Monday, September 18, 2006

Folk School

Back from a weekend course at John C Campbell Folk School. Located in the farthest southwestern tip of North Carolina in the Great Smoky Mountains, this place has perfected the entire experience of adult classes, mountain getaway, casual learning environment, and all at a relaxed pace. I definitely recommend it. Website is

Wednesday, September 13, 2006

Out of Town for 4 Days ... Folk School!

I will be out of the studio for four days, Sept. 14-17, 2006. All orders received between Thursday and Sunday will be shipped on Monday.

This will be my first trip to the John C Campbell Folk School, just outside Asheville NC, and I am looking forward to being a student. Everyone who has been says it is like summer camp for adults ... except that it runs all year long. I convinced my husband to go, too, and he's taking Barbeque & Open Kettle Cooking. My class is Landscape Quilting. (no fiber classes available)

Here is the link to this special place:

Tuesday, September 12, 2006

SuperWash Is Not SuperDry

When a yarn is described as 'superwash' it means that the fibers have been treated so that they will not grab onto each other and felt, with normal wear and tear. This means that they can be washed by machine, but my advice is that if you do wash superwash wool by machine, use a gentle cycle and a wool wash such as Eucalan in a shortened cycle, if possible. There are other good wool washes / conditioners on the market, and some people even use hair conditioner in the rinse cycle. We want to limit the amount of rough treatment on the fibers to the bare minimum. This means we should add the item to the tub once the water has already filled so that the water will not be rushing onto the fibers, giving them another opportunity to felt/full.

Drying in the dryer is definitely not recommended, though. Superwash might mean you can wash your fabric by machine, but the best way to dry it is to lay it flat to dry. Lay the wool fabric on a heavy towel and roll it up; then put pressure on the roll but do not squeeze.
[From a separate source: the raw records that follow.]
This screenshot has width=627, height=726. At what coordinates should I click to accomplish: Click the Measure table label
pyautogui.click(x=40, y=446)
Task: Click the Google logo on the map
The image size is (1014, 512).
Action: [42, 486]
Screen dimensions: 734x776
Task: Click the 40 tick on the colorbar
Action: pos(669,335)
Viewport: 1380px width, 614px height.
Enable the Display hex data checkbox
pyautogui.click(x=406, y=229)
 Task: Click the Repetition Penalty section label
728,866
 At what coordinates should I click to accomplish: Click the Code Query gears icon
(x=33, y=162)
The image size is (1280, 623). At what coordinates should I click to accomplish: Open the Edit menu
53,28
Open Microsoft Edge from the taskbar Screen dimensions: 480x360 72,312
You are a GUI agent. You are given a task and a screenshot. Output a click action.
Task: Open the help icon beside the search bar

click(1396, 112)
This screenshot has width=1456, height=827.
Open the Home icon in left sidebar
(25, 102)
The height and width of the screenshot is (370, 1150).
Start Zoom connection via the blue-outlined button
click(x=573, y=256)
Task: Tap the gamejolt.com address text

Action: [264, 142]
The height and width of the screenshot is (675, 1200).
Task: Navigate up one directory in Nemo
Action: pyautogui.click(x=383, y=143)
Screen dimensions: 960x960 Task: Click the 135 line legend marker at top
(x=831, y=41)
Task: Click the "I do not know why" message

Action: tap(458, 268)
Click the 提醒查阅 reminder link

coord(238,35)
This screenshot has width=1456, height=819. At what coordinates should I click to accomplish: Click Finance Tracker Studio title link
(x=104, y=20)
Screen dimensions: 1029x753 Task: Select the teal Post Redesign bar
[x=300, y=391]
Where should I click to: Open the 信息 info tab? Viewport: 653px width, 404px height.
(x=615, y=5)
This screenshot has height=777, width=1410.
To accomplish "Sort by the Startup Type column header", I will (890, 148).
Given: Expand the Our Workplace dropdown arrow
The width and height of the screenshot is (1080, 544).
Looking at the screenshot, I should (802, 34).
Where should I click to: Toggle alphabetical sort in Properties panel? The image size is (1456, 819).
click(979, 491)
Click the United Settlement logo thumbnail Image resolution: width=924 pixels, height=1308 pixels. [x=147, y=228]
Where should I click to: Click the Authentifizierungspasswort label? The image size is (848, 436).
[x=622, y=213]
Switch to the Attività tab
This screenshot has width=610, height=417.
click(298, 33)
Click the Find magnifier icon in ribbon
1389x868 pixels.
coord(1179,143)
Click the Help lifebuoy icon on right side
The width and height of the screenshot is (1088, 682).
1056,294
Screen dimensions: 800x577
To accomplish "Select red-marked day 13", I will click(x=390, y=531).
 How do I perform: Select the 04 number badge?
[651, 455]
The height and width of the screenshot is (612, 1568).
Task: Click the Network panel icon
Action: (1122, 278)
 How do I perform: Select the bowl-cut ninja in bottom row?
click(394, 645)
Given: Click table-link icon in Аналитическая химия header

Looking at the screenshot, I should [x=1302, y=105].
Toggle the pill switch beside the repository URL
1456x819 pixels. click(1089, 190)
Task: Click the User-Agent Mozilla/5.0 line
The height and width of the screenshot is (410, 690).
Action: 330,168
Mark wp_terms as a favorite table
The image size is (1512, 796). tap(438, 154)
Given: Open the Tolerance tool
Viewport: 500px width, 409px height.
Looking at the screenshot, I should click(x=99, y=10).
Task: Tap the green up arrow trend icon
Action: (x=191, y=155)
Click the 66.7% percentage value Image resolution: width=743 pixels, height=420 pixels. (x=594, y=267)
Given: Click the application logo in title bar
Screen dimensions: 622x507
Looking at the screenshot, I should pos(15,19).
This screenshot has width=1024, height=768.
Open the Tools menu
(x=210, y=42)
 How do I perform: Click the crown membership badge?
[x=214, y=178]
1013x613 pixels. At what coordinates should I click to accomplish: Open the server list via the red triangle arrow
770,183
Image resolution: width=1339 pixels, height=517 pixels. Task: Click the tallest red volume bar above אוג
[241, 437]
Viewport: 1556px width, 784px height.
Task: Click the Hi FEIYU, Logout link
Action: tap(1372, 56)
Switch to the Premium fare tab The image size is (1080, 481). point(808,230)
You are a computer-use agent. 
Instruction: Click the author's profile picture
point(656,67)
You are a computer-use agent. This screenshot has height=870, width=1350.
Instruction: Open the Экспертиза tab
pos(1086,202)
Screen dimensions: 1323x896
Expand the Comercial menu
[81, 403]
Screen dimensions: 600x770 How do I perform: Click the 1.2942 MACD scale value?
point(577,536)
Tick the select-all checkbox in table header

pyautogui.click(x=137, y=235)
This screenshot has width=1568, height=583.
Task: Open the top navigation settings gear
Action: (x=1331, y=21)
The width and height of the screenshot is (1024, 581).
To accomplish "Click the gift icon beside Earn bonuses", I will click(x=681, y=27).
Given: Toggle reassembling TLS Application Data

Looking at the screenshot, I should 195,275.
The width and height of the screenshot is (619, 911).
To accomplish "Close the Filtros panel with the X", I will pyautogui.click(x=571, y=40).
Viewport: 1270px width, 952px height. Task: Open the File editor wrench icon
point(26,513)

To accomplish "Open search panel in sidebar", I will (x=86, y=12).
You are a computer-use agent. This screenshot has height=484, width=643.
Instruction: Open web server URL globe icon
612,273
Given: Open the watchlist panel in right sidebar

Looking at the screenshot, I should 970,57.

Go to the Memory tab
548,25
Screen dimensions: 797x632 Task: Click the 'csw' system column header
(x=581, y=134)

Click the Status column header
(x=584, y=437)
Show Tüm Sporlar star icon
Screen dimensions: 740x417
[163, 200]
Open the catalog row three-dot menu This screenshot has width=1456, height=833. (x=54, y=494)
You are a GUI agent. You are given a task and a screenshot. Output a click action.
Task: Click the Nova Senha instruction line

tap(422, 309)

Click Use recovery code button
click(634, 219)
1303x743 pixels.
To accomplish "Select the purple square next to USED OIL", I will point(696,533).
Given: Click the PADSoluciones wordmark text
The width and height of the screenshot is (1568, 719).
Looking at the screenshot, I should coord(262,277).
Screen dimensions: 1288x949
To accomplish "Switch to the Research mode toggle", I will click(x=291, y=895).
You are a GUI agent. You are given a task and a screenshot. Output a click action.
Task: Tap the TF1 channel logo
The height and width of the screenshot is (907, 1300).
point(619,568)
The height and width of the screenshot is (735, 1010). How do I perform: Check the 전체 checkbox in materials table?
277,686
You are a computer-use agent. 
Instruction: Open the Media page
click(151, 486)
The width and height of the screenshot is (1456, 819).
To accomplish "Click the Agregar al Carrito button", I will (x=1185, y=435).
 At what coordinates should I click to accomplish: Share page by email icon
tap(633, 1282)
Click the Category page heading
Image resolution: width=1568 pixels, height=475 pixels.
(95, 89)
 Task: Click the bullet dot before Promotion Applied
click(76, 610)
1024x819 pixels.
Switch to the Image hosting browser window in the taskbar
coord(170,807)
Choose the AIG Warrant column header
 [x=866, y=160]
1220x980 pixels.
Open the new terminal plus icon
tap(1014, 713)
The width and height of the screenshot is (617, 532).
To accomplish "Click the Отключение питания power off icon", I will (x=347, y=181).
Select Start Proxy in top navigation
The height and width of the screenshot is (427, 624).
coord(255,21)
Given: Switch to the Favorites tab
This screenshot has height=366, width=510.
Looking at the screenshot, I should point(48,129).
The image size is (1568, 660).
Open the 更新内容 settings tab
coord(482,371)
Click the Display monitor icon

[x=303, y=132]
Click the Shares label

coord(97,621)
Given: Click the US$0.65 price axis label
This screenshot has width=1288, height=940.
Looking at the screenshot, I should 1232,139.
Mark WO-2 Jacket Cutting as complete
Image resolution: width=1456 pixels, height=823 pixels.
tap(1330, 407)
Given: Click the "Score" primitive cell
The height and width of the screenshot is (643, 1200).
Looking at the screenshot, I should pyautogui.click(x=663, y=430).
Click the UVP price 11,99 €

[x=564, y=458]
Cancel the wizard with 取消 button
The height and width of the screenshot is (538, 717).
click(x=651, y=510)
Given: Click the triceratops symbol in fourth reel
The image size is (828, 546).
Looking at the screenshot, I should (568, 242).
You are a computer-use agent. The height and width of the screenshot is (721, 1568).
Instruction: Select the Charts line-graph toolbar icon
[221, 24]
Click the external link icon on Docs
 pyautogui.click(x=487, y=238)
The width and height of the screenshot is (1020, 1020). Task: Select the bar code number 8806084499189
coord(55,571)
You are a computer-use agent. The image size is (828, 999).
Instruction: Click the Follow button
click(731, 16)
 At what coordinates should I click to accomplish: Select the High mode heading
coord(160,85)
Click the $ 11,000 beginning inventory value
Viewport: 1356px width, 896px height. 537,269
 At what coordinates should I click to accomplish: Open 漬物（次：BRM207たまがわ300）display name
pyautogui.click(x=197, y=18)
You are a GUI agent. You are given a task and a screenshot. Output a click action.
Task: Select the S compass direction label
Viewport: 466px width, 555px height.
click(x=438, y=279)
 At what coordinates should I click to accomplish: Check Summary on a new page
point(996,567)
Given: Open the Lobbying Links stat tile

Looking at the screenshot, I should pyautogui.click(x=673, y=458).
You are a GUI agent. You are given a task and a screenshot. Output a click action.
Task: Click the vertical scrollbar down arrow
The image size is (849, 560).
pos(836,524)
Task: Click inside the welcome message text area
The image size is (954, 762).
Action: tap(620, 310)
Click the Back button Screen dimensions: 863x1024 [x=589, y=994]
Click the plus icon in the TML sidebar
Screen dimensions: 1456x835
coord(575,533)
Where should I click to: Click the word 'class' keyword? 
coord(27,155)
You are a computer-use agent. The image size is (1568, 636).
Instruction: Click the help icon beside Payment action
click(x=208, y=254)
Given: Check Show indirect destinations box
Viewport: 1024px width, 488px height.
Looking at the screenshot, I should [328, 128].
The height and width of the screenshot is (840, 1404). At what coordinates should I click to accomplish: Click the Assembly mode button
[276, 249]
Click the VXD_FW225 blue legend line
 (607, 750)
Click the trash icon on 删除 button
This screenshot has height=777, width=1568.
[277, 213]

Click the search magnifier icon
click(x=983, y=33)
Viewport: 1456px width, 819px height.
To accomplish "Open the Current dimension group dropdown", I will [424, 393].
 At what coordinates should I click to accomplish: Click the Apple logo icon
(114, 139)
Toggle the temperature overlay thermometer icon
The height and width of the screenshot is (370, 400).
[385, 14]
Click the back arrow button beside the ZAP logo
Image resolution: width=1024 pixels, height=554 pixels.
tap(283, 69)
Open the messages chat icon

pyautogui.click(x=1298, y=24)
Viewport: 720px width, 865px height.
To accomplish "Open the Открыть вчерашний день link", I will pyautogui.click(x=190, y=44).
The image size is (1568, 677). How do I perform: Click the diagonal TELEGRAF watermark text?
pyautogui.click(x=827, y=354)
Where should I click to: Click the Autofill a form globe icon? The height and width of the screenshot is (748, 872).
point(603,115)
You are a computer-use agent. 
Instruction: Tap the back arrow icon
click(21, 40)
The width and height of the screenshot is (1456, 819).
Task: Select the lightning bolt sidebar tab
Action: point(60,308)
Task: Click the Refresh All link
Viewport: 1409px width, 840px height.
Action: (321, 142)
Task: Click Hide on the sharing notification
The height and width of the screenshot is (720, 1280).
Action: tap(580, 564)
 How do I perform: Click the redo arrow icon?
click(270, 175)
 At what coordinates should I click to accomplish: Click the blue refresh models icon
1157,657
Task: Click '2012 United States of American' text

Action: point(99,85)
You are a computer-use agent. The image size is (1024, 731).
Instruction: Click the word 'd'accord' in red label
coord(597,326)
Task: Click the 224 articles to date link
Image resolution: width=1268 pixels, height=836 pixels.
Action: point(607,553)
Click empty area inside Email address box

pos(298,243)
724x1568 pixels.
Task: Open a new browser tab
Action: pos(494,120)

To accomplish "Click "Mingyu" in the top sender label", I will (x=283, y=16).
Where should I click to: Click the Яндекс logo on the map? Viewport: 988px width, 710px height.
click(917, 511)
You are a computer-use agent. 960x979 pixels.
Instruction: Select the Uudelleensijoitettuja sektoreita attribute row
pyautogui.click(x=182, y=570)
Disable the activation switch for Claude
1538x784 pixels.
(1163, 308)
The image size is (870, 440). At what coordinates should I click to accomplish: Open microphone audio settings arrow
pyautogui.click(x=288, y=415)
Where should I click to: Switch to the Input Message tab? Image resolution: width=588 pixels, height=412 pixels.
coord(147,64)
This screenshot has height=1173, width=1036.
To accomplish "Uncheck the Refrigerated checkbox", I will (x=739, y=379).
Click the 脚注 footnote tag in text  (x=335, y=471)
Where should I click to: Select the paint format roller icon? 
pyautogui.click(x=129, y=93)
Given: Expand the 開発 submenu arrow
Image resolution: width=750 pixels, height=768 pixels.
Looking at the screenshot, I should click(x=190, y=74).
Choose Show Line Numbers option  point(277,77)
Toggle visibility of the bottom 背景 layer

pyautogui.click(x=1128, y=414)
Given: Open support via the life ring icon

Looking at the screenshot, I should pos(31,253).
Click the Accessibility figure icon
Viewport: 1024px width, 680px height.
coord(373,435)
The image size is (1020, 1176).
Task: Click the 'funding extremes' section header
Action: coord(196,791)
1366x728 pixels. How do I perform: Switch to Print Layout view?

Squeezing puts strain on the stitches and on the fibers themselves and shortens the life of your precious work of art.

If you must wash the item in the machine, put it in a lingerie bag before you drop it into the water. I keep several lingerie bags in my laundry room for use in dye classes. After the dye process, after that final rinse in Eucalan (which is what I use), I place newly dyed skeins into lingerie bags and toss them into the washing machine. Then, with the water taps turned OFF, I run the spin cycle. I have never had a felting/ fulling problem with this procedure, and also use it when I wash my handknits.

Mantra time: SuperWash is Not Super Dry.

Tuesday, September 05, 2006

Update on Blue Faced Leicester Sock Yarn

About two months ago, my enthusiasm for creating a new Blue Faced Leicester sock yarn surely came through in my writing. I had the Name-That-Yarn Contest, exchanged letters with many of my customers and new folks as well. Before the naming contest I sent out a skein of the sample yarn to ten of my customers with whom I had established a sort of email acquaintance, and I asked for their feedback. Generously and frankly given, it was apparent to all, including me, that this particular yarn was twisted too loosely to be a good sock yarn; however, it is the perfect shawl yarn.

All of this was passed on to my colleague in England, with whom I am working to create this new BFL sock yarn. I had bought 120 pounds of the disappointing yarn, sign unseen, and decided to sell it off at rock bottom prices. (It is listed as BFL Special Purchase on the website under the Fingering category.) I admit that buying sight unseen was not a smart business move, but this is how we learn. It was an expensive lesson.

My manufacturer has been trying out different weights, trying to match the micron count of the samples I sent him of my best selling sock yarns (Wool2Dye4 SuperSock and Kona Fingering.) On Labor Day he called to say that he has just received the sample BFL top (roving) back from the superwash process and his mill is about to spin up three samples for me.

This is exciting, really interesting, an entirely new venture in my little business. Again, I plan to send out samples to my customers who are known sock knitters. If anyone who reads this is also interested in trying out the new yarn by dyeing it, washing it, knitting or weaving with it, please send me an email ( or post a reply here in the blog. I will be choosing a new Yarn Review Board when the samples arrive.

Stay tuned. I hope to chronicle the development of a yarn in the blog. This does not happen overnight, though, and that is something I am learning. The busy season is just starting up again, and I have no idea when the new yarn will become available. In the meantime, I continue to offer a good variety of undyed yarns for sock knitting. Click on the links on HOME page for a list.

Friday, September 01, 2006

September Shortage of Kona Fingering CONES

During the month of September, the importer of Kona Fingering on CONES will be out of stock, cones only. The skeins will still be available, though. At this writing I am waiting for my last shipment of cones and that may just be a few dozen, if that.

If you absolutely must have this yarn on cones during the month of September, I can have it wound from two 8 oz. skeins. There will be a winding fee of $1.75, which is just what it costs me to have the one pound cone wound.

Watch for further notices about the stock situation of the Kona Finger cones.